### [Passage provided]
— start —

This means the work of public sector tourism professionals is shifting fast. Today’s leaders are expected to deliver economic outcomes, drive climate and sustainability goals, engage communities, collaborate across sectors, and future-proof the visitor economy - all while navigating systems that are increasingly complex, fragmented, and fast-moving.

It’s a big ask.

 

Patterns of Pressure

We’ve worked with tourism teams in Ireland, the UK and Europe, from national development bodies to local councils and community networks. We notice patterns:

  • Unprecedented expectations with shrinking or uncertain resources
  • Constantly shifting policy and legislative landscapes 
  • Complex systems that demand cross-sector, radical collaboration
  • A rising call for values-driven, regenerative leadership

Leadership teams now find themselves tasked with leading in sustainability and regeneration, not because they rose through the ranks on the strength of those qualities, but because the context has shifted beneath their feet. They’re being called to operate from a new centre of gravity, often far from the skillset that secured their leadership role in the first place.

They’re expected to be climate-literate, community-focused, data-smart, digitally enabled, and deeply collaborative. And still deliver on destination management and economic development.

No wonder capability is top of mind. There’s a realisation now that sustainability and regeneration is not just about technical know-how, but rather about the inner capacity to lead in complexity, to be a steward and navigator as much as a director.

— end —

### [Set tasks]
A. According to the passage on public sector tourism leadership, in which places have the writers worked with tourism teams?
B. Reproduce the passage on public sector tourism leadership from "It’s a big ask." up to and including "the first place.".

### [Provided information]
— start —

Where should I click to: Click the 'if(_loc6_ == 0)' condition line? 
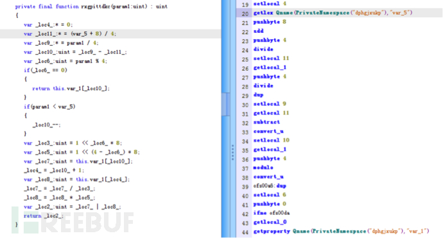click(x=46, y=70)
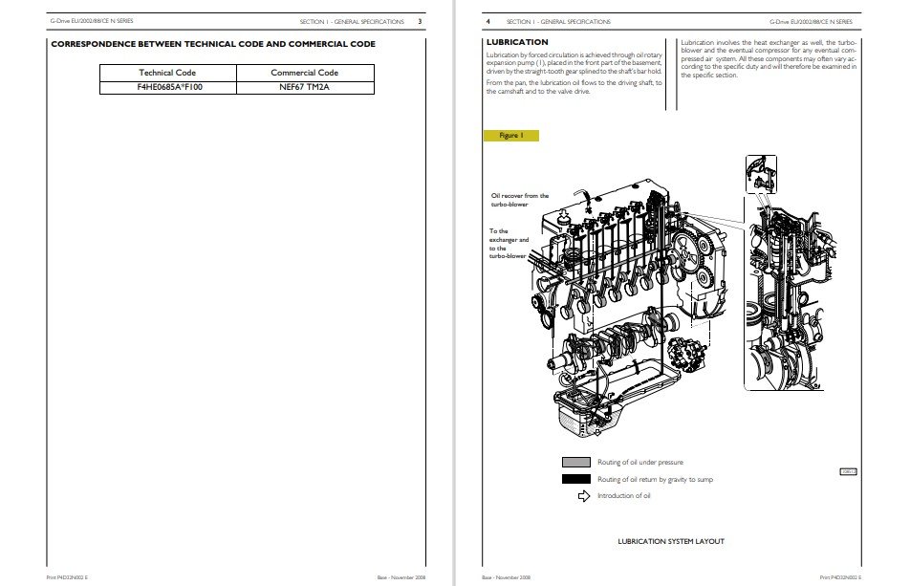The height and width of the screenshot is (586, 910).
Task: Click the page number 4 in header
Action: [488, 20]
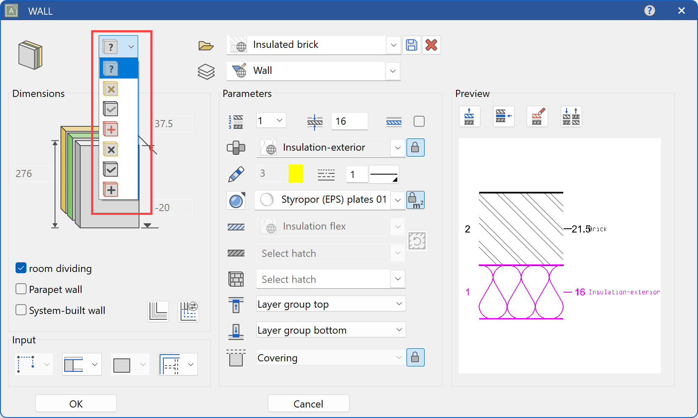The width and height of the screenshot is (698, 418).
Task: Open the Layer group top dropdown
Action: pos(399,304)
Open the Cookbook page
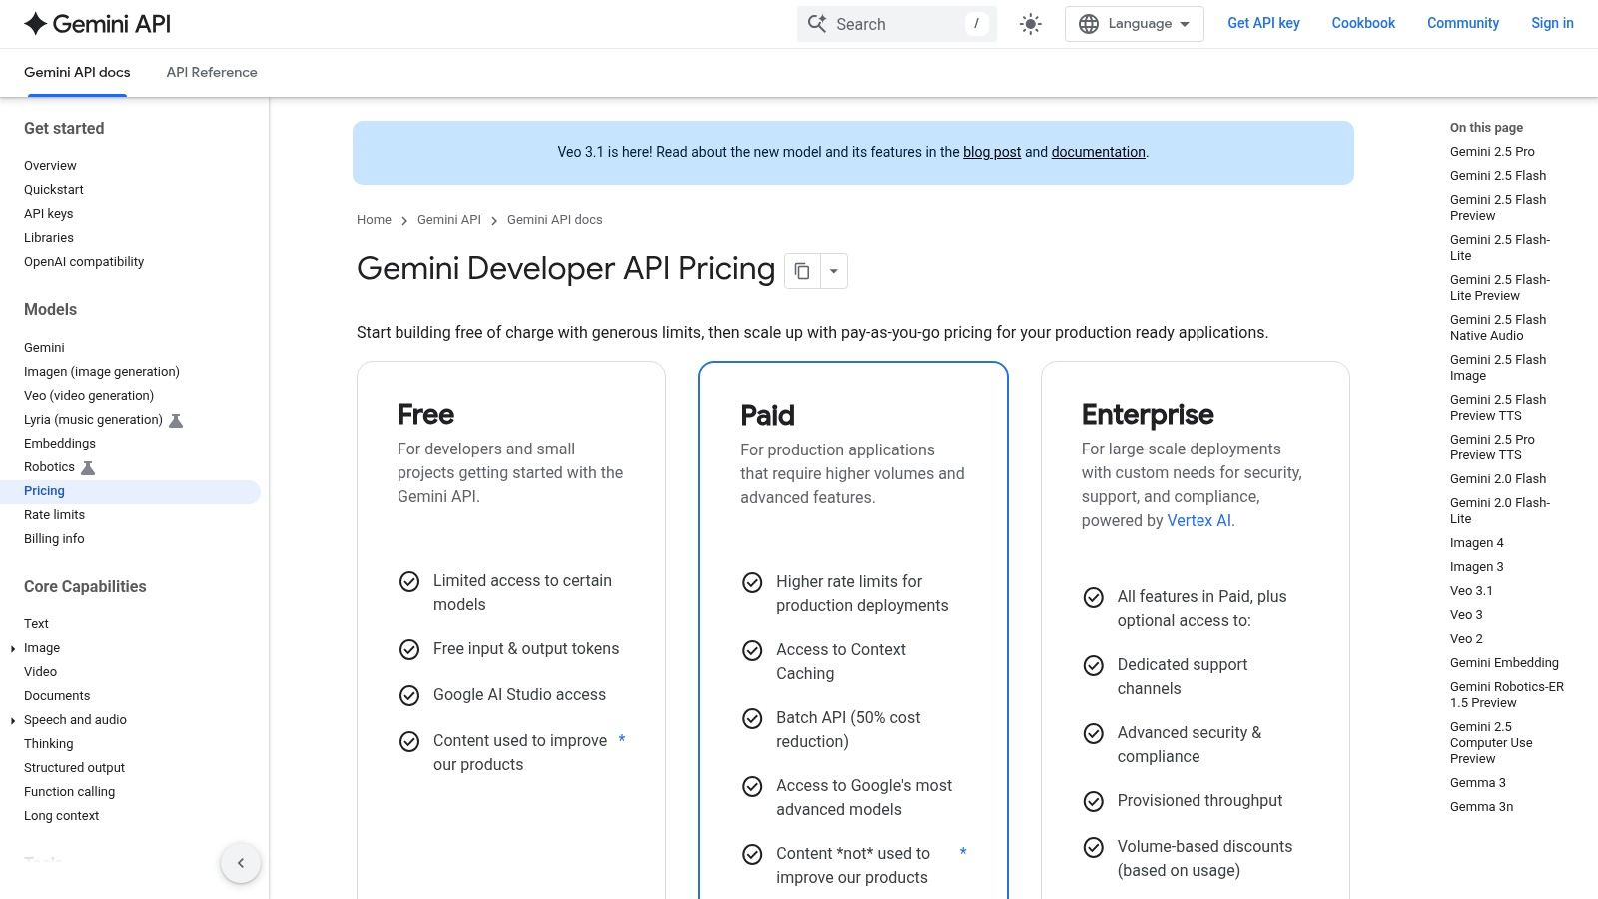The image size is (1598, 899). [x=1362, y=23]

— end —
— start —

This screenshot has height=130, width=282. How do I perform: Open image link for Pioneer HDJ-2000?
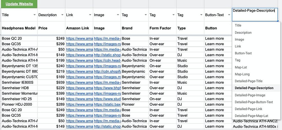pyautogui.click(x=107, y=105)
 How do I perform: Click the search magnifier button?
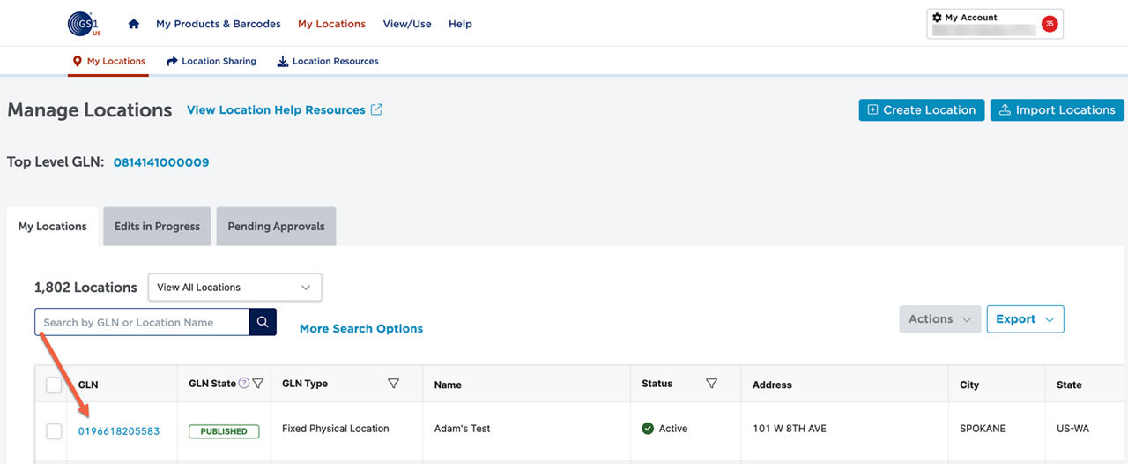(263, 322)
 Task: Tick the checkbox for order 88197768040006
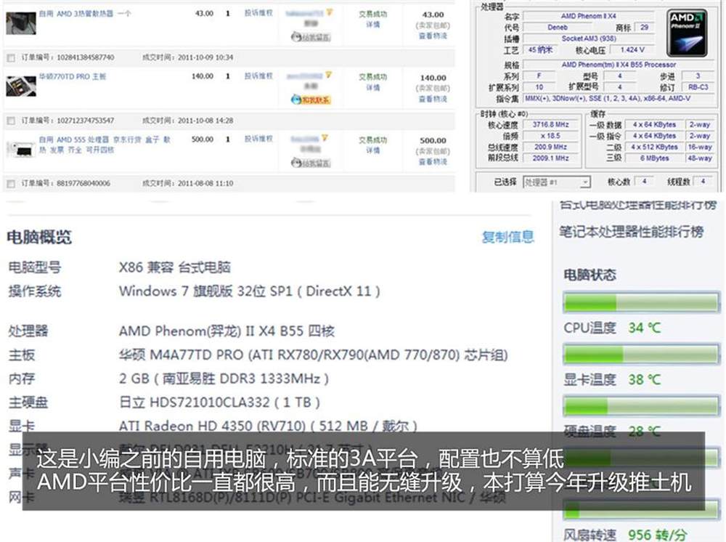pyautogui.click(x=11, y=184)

— end —

### [Problem solutions]
A. Ireland, the UK and Europe.

B.
It’s a big ask.

 

Patterns of Pressure

We’ve worked with tourism teams in Ireland, the UK and Europe, from national development bodies to local councils and community networks. We notice patterns:

  • Unprecedented expectations with shrinking or uncertain resources
  • Constantly shifting policy and legislative landscapes 
  • Complex systems that demand cross-sector, radical collaboration
  • A rising call for values-driven, regenerative leadership

Leadership teams now find themselves tasked with leading in sustainability and regeneration, not because they rose through the ranks on the strength of those qualities, but because the context has shifted beneath their feet. They’re being called to operate from a new centre of gravity, often far from the skillset that secured their leadership role in the first place.